Department of Health Administration, Virginia Commonwealth University, Richmond, VA 23298-0203, USA.
J Biomed Inform. 2010 Apr;43(2):218-23. doi: 10.1016/j.jbi.2009.08.016. Epub 2009 Sep 3.
This article describes a formative natural language processing (NLP) system that is grounded in user-centered design, simplification, and transparency of function.
The NLP system was tasked to classify diseases within patient discharge summaries and is evaluated against clinician judgment during the 2008 i2b2 Shared Task competition. Text classification is performed by interactive, fully supervised learning using rule-based processes and support vector machines (SVMs).

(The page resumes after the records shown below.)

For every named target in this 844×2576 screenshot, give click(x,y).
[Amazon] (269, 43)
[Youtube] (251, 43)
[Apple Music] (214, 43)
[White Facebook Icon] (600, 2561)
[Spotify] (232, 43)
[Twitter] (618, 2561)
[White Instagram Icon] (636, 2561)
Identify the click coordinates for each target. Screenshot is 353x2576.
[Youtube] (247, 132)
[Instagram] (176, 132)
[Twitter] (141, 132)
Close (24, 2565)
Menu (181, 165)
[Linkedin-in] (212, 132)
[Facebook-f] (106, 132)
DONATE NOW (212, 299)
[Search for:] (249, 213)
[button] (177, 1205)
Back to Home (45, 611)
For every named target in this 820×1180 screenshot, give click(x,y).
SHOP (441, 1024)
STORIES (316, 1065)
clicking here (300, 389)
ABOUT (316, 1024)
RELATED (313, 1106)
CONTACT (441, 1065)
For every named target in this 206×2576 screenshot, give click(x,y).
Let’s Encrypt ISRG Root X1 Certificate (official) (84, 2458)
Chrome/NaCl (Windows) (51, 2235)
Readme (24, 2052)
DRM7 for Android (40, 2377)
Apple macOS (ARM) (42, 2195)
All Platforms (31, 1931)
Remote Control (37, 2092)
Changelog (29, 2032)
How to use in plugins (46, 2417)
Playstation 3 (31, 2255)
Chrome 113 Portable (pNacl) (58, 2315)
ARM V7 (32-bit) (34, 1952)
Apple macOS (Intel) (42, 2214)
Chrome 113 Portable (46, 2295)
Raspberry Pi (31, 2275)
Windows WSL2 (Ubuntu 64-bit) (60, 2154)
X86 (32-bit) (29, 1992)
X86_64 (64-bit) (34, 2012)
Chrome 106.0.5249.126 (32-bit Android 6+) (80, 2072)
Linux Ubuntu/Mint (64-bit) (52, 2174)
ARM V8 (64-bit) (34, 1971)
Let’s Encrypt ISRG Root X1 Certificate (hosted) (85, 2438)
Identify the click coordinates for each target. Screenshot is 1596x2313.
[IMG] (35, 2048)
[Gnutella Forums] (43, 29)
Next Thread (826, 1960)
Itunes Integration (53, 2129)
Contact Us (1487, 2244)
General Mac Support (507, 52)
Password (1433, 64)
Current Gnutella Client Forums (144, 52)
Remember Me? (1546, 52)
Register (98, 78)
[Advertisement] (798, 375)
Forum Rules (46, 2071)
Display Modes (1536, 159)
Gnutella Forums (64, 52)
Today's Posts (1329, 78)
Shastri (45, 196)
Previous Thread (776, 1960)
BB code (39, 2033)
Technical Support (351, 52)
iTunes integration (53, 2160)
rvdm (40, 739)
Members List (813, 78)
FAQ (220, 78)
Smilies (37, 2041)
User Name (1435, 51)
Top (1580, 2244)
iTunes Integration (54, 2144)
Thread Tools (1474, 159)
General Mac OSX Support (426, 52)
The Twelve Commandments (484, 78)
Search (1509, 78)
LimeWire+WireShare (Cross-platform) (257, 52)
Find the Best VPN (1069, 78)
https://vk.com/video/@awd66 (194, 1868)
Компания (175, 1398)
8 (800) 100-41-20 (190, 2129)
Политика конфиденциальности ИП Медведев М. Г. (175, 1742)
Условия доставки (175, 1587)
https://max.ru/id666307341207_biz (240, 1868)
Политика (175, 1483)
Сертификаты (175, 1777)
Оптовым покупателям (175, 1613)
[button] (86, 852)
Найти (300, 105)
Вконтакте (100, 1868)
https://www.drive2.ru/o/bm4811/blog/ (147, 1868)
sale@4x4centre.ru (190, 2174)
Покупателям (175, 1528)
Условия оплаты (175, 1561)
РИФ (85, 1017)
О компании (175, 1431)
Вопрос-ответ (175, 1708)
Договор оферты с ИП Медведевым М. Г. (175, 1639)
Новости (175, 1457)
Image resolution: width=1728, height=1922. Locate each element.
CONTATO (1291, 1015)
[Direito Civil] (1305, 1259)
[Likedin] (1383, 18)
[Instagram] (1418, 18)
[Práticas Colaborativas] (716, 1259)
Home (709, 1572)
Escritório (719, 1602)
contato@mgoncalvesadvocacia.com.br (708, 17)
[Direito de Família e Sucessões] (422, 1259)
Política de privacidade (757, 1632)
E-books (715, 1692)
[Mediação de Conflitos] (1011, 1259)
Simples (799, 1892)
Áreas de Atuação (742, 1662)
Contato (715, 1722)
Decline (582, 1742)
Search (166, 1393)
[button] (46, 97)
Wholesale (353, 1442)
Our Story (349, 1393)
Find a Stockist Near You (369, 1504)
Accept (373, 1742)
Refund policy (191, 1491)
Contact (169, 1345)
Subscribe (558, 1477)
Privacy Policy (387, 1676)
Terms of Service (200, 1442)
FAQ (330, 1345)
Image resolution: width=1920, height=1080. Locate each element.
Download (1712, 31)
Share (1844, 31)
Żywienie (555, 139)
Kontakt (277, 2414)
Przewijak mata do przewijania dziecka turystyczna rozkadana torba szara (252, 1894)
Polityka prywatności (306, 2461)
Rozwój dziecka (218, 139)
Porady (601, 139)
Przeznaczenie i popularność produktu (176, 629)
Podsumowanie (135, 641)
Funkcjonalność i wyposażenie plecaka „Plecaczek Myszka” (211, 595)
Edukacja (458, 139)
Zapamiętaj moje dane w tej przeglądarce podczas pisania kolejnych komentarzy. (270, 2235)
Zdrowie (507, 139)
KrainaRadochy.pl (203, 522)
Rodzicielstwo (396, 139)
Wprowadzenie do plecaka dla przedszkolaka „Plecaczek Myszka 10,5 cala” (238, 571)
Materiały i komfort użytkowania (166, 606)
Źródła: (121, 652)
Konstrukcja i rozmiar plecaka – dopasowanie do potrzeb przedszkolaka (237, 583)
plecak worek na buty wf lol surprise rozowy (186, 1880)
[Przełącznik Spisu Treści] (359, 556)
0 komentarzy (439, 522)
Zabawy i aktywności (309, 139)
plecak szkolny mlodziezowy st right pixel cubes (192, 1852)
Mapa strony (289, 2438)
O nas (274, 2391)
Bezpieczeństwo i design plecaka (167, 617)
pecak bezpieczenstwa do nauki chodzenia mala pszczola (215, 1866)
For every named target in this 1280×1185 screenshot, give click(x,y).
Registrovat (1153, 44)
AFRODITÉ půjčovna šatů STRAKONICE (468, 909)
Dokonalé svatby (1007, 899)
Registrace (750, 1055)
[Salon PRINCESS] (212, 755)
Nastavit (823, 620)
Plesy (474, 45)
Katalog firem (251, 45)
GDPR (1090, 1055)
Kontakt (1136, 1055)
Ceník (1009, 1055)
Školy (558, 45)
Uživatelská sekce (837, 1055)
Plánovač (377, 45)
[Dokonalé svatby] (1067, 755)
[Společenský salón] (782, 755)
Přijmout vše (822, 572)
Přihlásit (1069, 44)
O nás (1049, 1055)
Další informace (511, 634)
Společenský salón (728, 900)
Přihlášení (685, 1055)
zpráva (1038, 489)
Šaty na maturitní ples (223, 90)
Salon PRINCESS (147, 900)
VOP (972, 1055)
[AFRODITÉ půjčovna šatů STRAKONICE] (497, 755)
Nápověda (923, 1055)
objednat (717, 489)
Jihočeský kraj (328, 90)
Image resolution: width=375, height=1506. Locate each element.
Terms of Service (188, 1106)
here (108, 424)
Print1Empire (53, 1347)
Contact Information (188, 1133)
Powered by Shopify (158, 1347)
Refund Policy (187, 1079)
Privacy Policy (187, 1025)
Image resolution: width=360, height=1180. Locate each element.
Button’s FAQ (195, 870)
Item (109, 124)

The macro-averaged F-score for textual (t) and intuitive (i) classification were 0.614(t) and 0.629(i), while micro-averaged F-scores were recorded at 0.966(t) and 0.954(i) for the competition. These results were comparable to the top 10 performing systems.
The results of this study indicate that an interactive training method, de novo knowledge base with no external data sources, and simplified text mining processes can achieve a comparably high performance in classifying health-related texts. Further research is needed to determine if the user-centered advantages of a NLP system translate into real world benefits.
本文描述了一个基于用户为中心的设计、简化和功能透明性的形成自然语言处理(NLP)系统。
该 NLP 系统的任务是对患者出院总结中的疾病进行分类,并在 2008 年 i2b2 共享任务竞赛中与临床医生的判断进行评估。文本分类是通过交互式、完全监督的学习来完成的,使用基于规则的过程和支持向量机(SVM)。
文本(t)和直观(i)分类的宏平均 F 分数分别为 0.614(t)和 0.629(i),而竞赛中记录的微观平均 F 分数分别为 0.966(t)和 0.954(i)。这些结果与排名前 10 的系统相当。
这项研究的结果表明,交互式培训方法、没有外部数据源的全新知识库和简化的文本挖掘过程可以在分类健康相关文本方面实现相当高的性能。需要进一步研究以确定 NLP 系统的以用户为中心的优势是否转化为实际效益。